28/11/2025
Los Voladores de Papantla: tradición que desafía al cielo
En lo alto del mástil, entre viento, tambor y son, los Voladores de Papantla nos recuerdan que el ritual también puede ser un puente: entre la tierra y el cielo, entre la memoria ancestral y los ojos que hoy miran con asombro. Esta ceremonia totonaca —reconocida por la UNESCO como Patrimonio Cultural Inmaterial de la Humanidad desde 2009— es una de las expresiones vivas más emblemáticas de México.
Su origen se remonta a más de 1,500 años, cuando los pueblos mesoamericanos realizaban ceremonias dedicadas a la fertilidad y al equilibrio de la naturaleza. El palo, que suele medir entre 18 y 40 metros, representa el eje que conecta el mundo humano con lo divino. Desde la cima, el caporal, encargado de guiar el ritual, toca la flauta y el tambor como ofrenda al sol y a los cuatro rumbos del universo.
Los cuatro voladores que descienden no solo simbolizan los puntos cardinales: cada uno realiza 13 giros, sumando 52 vueltas, número sagrado que marca el ciclo del calendario mesoamericano. El vuelo, visto desde abajo, es una danza suspendida en el tiempo.

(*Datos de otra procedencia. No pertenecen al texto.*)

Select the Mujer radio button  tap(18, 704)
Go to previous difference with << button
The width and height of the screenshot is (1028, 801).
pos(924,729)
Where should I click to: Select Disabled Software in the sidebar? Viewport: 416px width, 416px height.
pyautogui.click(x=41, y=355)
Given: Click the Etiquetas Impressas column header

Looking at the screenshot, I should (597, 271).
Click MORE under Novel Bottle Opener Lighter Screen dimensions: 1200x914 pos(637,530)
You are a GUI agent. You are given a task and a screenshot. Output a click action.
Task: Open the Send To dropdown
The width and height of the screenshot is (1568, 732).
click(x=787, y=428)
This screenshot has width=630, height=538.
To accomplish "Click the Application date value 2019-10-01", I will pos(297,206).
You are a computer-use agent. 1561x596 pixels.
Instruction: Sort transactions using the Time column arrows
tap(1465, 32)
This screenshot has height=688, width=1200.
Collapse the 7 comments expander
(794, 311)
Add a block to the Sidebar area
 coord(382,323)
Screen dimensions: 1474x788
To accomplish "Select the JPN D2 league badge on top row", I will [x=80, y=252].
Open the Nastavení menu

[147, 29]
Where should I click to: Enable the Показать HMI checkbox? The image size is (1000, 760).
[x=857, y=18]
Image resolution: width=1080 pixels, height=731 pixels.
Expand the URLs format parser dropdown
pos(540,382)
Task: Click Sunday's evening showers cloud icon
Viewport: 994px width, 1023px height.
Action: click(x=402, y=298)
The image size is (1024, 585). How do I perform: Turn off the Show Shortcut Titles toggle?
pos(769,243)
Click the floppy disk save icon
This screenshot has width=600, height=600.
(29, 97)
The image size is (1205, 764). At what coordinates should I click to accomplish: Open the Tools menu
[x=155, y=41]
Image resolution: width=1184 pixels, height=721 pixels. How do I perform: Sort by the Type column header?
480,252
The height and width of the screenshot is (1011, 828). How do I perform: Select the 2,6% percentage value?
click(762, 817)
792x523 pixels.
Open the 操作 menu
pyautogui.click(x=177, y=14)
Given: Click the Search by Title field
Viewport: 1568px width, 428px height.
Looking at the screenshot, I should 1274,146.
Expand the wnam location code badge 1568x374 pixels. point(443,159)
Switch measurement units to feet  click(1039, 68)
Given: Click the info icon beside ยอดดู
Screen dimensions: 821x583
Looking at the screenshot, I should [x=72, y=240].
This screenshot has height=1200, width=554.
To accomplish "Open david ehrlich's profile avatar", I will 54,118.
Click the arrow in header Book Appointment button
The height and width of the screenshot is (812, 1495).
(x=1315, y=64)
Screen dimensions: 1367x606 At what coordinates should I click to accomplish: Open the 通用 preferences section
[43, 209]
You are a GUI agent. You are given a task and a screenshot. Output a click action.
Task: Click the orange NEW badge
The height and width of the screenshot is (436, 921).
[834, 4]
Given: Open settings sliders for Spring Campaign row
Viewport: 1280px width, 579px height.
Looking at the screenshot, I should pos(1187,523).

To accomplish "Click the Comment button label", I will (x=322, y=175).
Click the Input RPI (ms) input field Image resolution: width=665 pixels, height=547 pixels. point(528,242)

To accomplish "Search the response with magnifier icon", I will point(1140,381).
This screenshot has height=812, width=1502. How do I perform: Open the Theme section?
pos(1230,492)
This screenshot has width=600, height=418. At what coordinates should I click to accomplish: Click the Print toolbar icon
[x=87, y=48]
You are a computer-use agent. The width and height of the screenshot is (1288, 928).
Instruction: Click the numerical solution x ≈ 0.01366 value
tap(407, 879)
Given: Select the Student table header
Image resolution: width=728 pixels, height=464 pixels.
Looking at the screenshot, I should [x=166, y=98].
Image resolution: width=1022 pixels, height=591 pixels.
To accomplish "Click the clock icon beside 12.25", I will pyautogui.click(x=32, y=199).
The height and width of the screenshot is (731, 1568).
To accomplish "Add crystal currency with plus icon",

Presenciar esta ceremonia en Papantla —cuna del pueblo totonaco y tierra de vainilla, murales y niebla— es conectar con una tradición que ha sobrevivido siglos gracias a la transmisión oral, la paciencia del oficio y el respeto por la naturaleza. Aquí, los Voladores no son espectáculo: son herencia, identidad y resistencia cultural.